- **Source information**
--- START ---
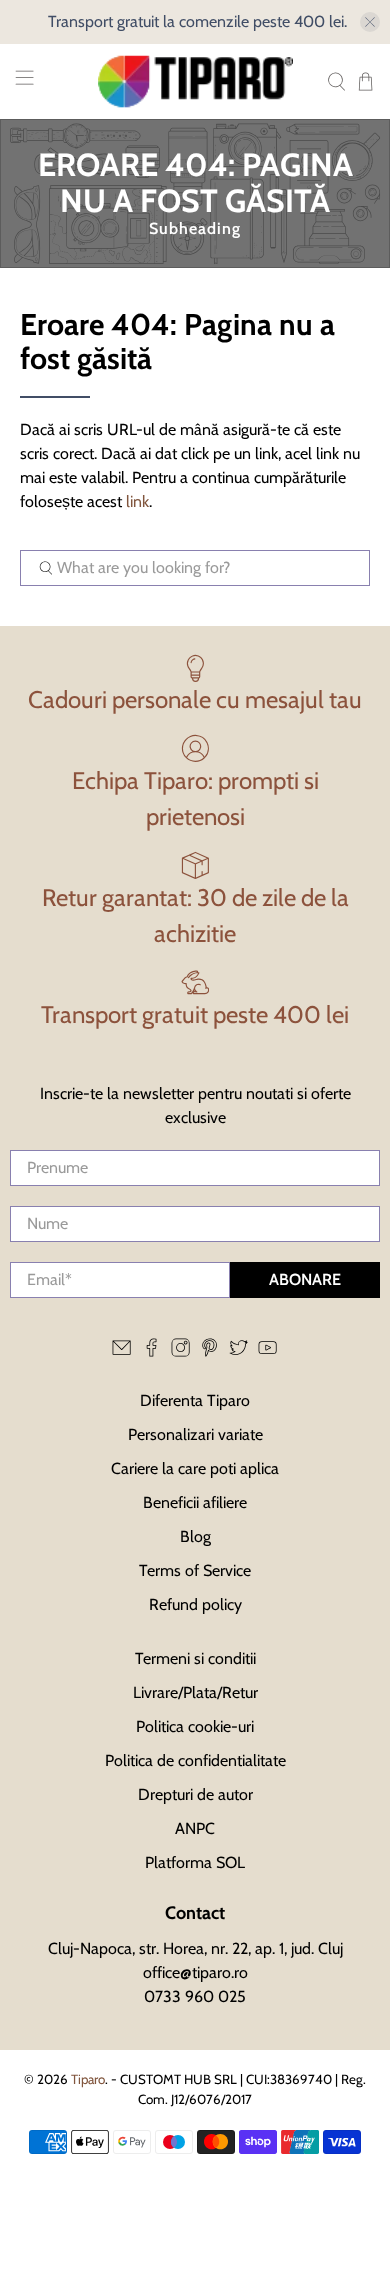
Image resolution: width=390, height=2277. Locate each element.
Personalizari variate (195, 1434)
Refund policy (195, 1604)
--- END ---
--- START ---
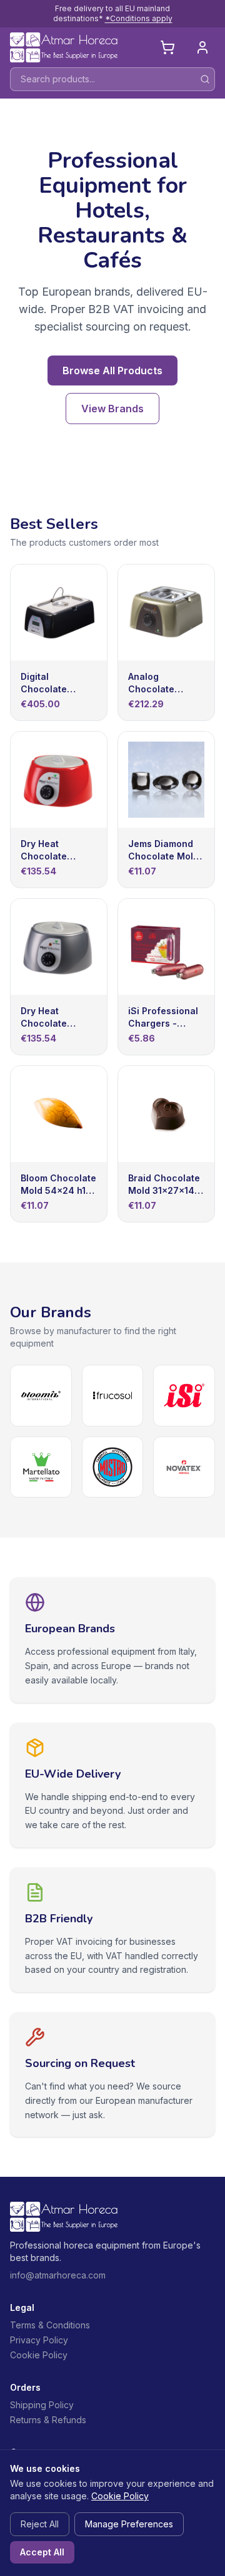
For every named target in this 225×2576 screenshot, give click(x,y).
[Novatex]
--- END ---
- **Task description**
Look back at the entries above and repeat, unchanged, every line from the line holding "Image resolution: width=390, height=2277." through the line holding "Refund policy (195, 1604)".

- **Solution to the problem**
Image resolution: width=390, height=2277. Locate each element.
Personalizari variate (195, 1434)
Refund policy (195, 1604)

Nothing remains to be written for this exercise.